Released with BP 2.3

For the initial task we are releasing two stylesheets to support WP TwentyFifteen and TwentyFourteen themes, with the intention that in subsequent BP releases we’ll tackle the older themes working backwards, twentythirteen being already underway but slightly too late to make the cut for BP 2.3 inclusion. In future we will release a supporting companion stylesheet for new WP themes as they are released e.g Twentysixteen.

The Process

The process for including these styles, although new, follows the tried and tested principles BP already uses for it’s ‘Theme Compatibility’ implementation.

We introduced for the first time pre-processor support in the creation of our .css/rtl.css files writing the initial stylesheet rules as twentyfiften.scss as it was felt that it was time we updated our approaches to better fit with current practises.

In buddypress-functions.php in the bp-template/bp-legacy/ directory where we currently run our enqueue_styles() function for stylesheets we now have a blocks that enqueue a stylesheet based on the theme name.

Running twentyfifteen as the site theme would now enqueue a file with the handle ‘bp-twentyfifteen-css’

For child themes it was decided that they should inherit the styles too so we enqueue the companion stylesheet using get_template() to create a path that always points to the parent theme.

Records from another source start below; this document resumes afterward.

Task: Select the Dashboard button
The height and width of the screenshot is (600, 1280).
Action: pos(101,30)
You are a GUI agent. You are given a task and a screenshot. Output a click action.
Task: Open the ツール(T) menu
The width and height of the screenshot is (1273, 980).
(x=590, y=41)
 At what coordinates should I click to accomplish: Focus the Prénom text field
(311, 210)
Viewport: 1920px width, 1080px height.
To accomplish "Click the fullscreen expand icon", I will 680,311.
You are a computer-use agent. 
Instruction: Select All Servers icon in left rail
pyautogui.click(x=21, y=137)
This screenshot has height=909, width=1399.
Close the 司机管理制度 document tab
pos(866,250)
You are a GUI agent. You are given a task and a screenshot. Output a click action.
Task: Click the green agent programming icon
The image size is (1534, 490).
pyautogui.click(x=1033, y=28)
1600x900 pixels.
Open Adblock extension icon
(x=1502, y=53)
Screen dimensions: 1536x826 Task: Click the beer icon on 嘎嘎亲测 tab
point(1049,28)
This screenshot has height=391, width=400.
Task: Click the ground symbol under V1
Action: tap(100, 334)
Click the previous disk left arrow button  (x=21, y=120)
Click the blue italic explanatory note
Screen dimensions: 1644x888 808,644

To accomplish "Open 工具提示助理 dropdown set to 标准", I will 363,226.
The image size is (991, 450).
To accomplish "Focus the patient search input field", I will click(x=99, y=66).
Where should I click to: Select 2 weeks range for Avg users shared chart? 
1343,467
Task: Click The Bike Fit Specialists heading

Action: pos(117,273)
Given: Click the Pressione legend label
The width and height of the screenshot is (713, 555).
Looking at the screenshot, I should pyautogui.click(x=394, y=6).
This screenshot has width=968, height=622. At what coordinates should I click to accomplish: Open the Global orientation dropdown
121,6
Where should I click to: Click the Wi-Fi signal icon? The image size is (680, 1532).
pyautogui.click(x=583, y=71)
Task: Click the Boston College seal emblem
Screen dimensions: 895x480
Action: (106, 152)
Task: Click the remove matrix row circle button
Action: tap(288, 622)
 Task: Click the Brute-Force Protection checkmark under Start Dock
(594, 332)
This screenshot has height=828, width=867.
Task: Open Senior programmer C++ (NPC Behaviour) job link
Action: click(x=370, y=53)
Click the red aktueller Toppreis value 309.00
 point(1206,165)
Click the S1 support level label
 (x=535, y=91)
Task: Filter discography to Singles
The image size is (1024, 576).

Overloading & customizing the styles

As we have followed the established principles for theme compatibility and hierarchical support modifying or customizing these sheets is extremely simple:
If you are running for example twentyfifteen but have created a child theme for custom styles and templates then the same process for theme compatibility applies, creating a directory named buddypress/ or community/ in your child theme root directory and then adding a directory for css/ and either copying the existing twentyfifteen.css over or creating a new file named the same would be loaded and used in preference to the existing core file.

Existing styled Themes

If you are already using a WP twenty-* child theme and don’t require these new styles applied automatically to the BuddyPress pages &emdash; maybe they clash with your existing customizations &emdash; then you can simply dequeue the stylesheet in your child theme’s functions file.

function my_dequeue_bp_companion_stylesheet() {
    // Change 'twentyfifteen' to the WordPress theme you are using
    wp_dequeue_style( 'bp-twentysixteen' );
}
add_action( 'bp_enqueue_scripts', 'my_dequeue_bp_companion_stylesheet', 20 );

Alternatively, `bp-twentyfifteen`, `bp-twentyfourteen`, `bp-twentythirteen`, etc.